(Stored dataset items)
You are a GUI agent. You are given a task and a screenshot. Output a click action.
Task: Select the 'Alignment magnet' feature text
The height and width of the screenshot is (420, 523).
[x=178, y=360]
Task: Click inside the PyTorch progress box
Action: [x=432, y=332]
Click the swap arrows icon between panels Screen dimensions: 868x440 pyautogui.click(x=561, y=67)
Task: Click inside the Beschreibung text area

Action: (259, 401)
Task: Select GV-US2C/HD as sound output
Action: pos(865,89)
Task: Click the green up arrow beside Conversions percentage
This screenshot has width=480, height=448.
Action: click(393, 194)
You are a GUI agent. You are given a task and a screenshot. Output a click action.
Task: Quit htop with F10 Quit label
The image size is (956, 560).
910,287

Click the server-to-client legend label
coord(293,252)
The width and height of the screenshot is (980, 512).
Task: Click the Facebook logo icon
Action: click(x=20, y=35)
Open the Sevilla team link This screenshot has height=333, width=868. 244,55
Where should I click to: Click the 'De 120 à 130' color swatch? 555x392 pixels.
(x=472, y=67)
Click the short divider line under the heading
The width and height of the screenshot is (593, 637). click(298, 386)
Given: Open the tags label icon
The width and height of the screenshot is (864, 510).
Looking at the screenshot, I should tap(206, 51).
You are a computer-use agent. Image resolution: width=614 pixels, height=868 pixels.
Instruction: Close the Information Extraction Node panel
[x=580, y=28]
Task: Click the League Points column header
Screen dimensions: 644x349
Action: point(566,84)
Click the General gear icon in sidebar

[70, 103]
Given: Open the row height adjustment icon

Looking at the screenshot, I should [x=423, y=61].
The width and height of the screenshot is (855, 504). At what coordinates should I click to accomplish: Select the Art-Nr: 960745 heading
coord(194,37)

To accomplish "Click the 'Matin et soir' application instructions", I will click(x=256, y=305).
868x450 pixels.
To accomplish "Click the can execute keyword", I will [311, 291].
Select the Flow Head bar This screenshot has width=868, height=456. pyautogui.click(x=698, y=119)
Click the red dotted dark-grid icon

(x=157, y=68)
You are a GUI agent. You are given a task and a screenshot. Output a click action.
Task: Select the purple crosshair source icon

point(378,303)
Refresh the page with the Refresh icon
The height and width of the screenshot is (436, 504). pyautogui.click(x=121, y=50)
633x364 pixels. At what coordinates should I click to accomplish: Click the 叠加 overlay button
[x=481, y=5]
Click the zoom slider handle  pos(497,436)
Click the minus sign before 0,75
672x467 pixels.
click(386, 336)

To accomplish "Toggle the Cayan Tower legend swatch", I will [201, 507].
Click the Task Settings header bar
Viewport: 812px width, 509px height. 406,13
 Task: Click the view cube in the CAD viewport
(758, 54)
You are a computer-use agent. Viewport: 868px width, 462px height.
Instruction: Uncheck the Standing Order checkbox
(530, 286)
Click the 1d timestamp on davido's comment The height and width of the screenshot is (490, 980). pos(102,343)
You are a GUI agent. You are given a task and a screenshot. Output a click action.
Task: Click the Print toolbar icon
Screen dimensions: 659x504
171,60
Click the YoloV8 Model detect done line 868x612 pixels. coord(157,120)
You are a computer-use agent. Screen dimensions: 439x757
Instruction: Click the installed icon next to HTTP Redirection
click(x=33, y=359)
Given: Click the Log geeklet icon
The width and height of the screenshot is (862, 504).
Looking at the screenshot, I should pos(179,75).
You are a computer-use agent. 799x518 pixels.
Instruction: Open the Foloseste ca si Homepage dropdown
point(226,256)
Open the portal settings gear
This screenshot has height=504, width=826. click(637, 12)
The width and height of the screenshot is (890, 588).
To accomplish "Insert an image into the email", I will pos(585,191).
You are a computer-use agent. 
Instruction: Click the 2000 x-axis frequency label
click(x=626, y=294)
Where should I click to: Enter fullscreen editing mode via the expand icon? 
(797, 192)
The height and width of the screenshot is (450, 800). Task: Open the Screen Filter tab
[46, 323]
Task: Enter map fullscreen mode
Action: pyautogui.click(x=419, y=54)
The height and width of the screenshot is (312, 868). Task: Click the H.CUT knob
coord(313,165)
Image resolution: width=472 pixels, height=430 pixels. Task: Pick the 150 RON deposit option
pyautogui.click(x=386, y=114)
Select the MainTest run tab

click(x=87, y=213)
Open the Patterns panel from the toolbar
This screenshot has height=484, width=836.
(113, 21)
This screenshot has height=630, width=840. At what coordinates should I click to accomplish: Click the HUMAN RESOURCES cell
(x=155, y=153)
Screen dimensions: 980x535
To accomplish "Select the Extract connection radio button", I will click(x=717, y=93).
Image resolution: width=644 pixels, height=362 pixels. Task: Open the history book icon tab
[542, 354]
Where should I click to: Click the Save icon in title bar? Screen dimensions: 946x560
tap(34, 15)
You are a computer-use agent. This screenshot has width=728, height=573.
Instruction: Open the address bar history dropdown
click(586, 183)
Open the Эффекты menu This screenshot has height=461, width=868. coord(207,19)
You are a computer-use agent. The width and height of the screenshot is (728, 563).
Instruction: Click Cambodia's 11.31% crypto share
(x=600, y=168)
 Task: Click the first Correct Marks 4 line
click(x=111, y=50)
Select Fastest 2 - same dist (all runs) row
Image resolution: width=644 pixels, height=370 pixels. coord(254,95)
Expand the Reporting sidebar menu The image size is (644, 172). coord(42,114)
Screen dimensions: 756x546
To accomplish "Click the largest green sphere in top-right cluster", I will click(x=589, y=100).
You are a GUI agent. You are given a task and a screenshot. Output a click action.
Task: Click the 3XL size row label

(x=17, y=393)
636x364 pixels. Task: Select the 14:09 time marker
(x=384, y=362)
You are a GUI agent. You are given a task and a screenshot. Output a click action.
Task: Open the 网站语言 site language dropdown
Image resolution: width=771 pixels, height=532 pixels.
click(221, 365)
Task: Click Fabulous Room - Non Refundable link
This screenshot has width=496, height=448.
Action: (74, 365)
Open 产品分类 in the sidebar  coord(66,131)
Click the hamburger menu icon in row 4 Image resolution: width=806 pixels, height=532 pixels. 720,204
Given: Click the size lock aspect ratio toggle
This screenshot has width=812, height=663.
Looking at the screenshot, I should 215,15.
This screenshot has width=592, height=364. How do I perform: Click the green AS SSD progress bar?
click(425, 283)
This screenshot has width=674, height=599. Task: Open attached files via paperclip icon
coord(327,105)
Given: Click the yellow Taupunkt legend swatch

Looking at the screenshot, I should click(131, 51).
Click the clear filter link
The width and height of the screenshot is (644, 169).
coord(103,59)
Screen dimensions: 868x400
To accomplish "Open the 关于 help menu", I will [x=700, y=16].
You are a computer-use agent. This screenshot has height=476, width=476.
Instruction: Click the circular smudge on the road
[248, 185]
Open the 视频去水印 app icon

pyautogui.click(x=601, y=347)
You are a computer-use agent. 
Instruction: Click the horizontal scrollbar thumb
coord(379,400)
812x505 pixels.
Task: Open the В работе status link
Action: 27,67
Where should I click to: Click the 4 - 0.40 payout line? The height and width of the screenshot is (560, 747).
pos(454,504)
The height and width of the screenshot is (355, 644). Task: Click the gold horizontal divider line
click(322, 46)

• **Required action**
Show, from the entries above, every line that includes the string "will".

• **Result of this exercise**
To accomplish "Click the 'Matin et soir' application instructions", I will click(x=256, y=305).
To accomplish "Click the can execute keyword", I will [311, 291].
To accomplish "Toggle the Cayan Tower legend swatch", I will [201, 507].
To accomplish "Insert an image into the email", I will pos(585,191).
To accomplish "Select the Extract connection radio button", I will click(x=717, y=93).
To accomplish "Click the largest green sphere in top-right cluster", I will click(x=589, y=100).
To accomplish "Open the 关于 help menu", I will [x=700, y=16].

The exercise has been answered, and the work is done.